___ Data section

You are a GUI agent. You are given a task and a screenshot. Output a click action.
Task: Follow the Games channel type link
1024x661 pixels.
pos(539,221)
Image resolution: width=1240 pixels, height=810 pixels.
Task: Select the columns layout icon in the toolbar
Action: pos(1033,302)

______

### Written instruction
Copy the material above line for line, with every character, coordinate and line break left unchanged.

### Solution
You are a GUI agent. You are given a task and a screenshot. Output a click action.
Task: Follow the Games channel type link
1024x661 pixels.
pos(539,221)
Image resolution: width=1240 pixels, height=810 pixels.
Task: Select the columns layout icon in the toolbar
Action: pos(1033,302)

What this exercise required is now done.